Table 6 Contributions of interatomic contacts to the Hirshfeld surface for the title compound*.
| Contact | Contribution (%) |
|---|---|
| Br⋯H | 6.8% |
| Br⋯N | 0.9% |
| Br⋯C | 0.7% |
| F⋯F | 0.5% |
| F⋯O | 0.1% |
| F⋯H | 24.5% |
| F⋯C | 1.0% |
| O⋯H | 2.9% |
| O⋯C | 0.3% |
| H⋯H | 32.8% |
| H⋯N | 3.8% |
| Η ⋯C (π - H) | 19.3% |
*Reciprocal contacts
The weak intermolecular interactions are mainly constituted by H⋯F, Η⋯π and H⋯Br, with a contribution of 24.5, 19.3 and 6.8%, respectively.

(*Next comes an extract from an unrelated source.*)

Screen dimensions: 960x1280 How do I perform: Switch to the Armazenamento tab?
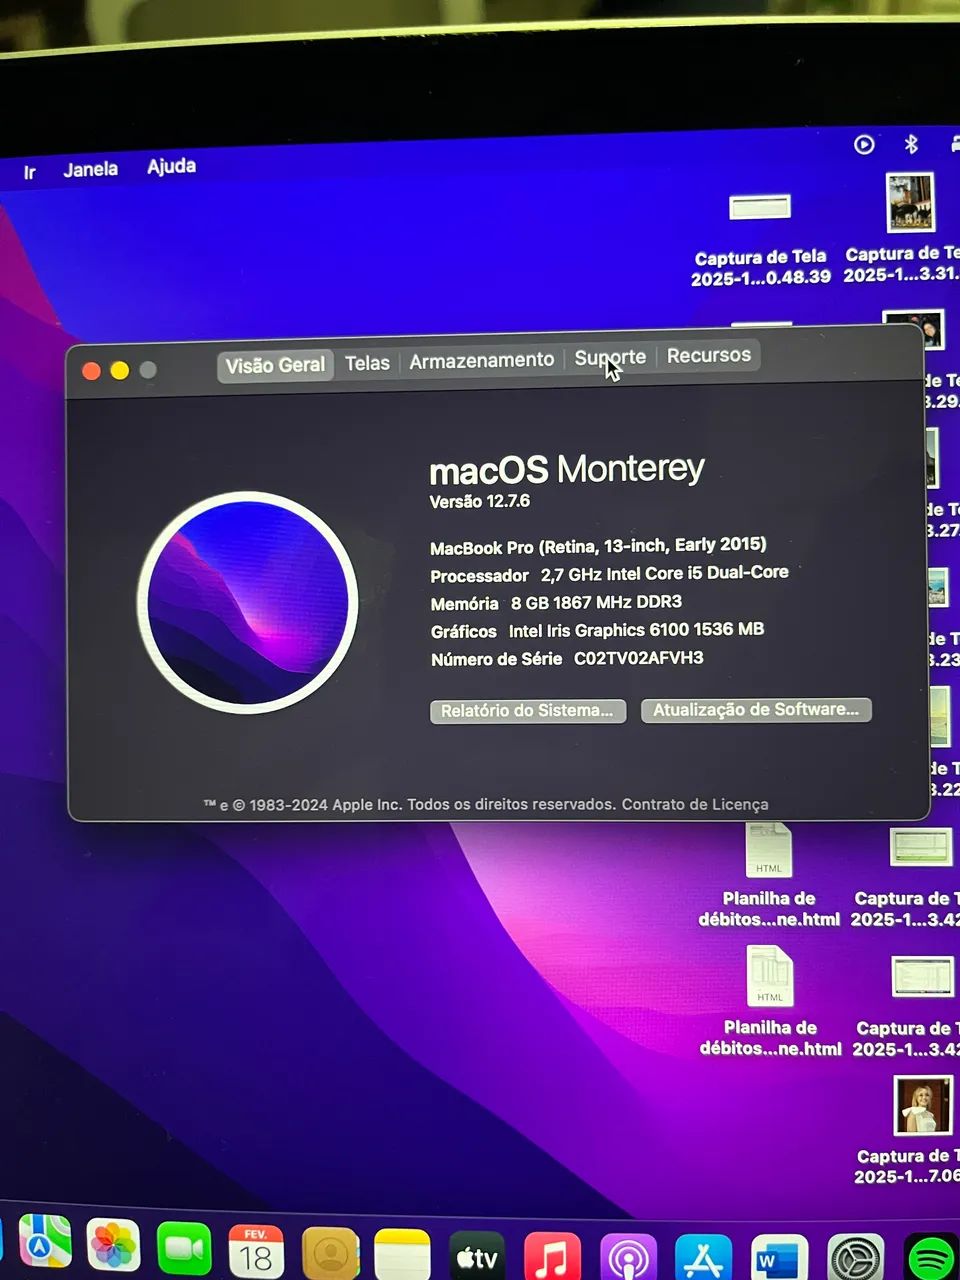[482, 359]
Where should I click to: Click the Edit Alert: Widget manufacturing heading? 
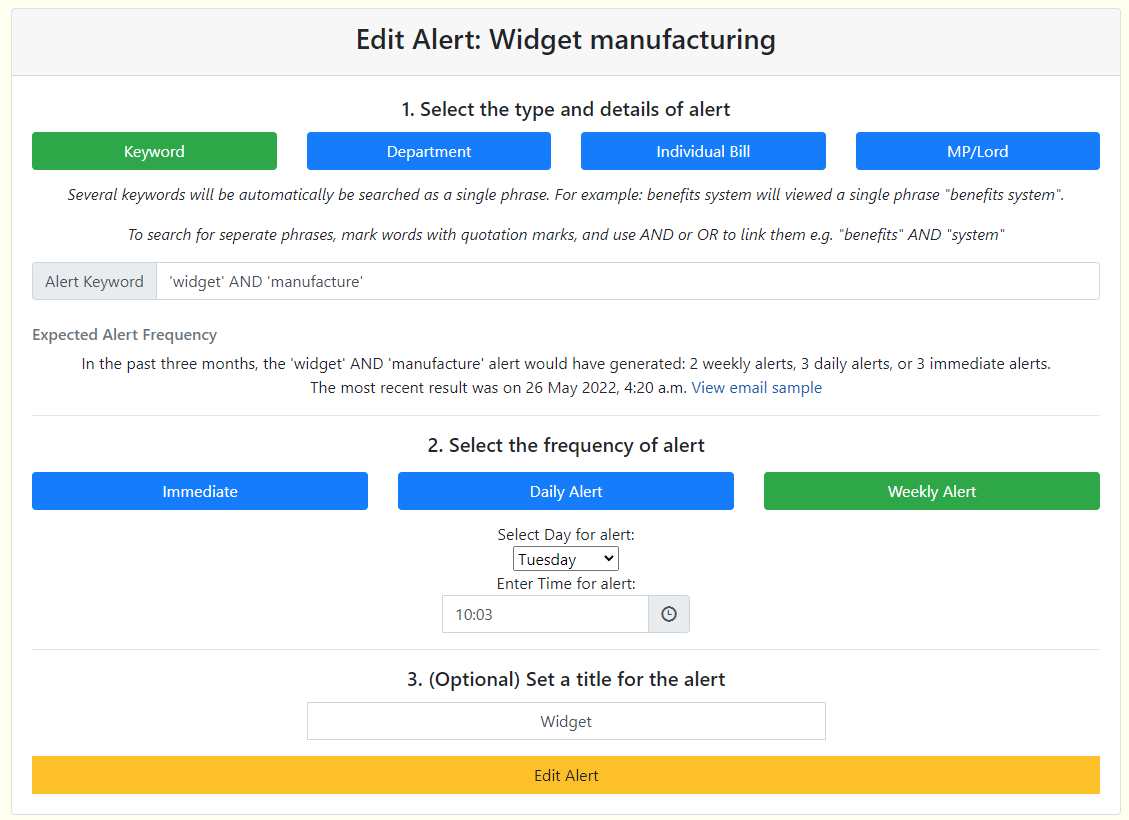pyautogui.click(x=566, y=40)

Where the reciprocal contacts appear as a wide stain for H⋯F, with de + di≃ 2.8 Å, for H⋯Br as a sharp spike with de + di≃ 2.3 Å and, π ⋯H as asymmetrical wings with de + di≃ 3.0. Å, according to the interaction depicted in figure 2. This type of weak interactions are also observed in isostructural compounds recently reported23–25.
CONCLUSIONS.
In this study we offer the report of synthesis, characterization and structural studies of the title compounds, showing the E isomer in the solid state. The weaks intermolecular interactions, were successfully verified with Hirshfeld surface analyses, being mainly constituted by H⋯F, Η⋯π and H⋯Br, with a contribution of 24.5, 19.3 and 6.8%, respectively. The chemistry of this compound allow postulate as a good candidate for several applications such as potential biological, pharmacological and analytical applications, moreover heterocyclic amines are also widely used in the synthesis of Schiff bases, which provide different kinds of noncovalent interactions.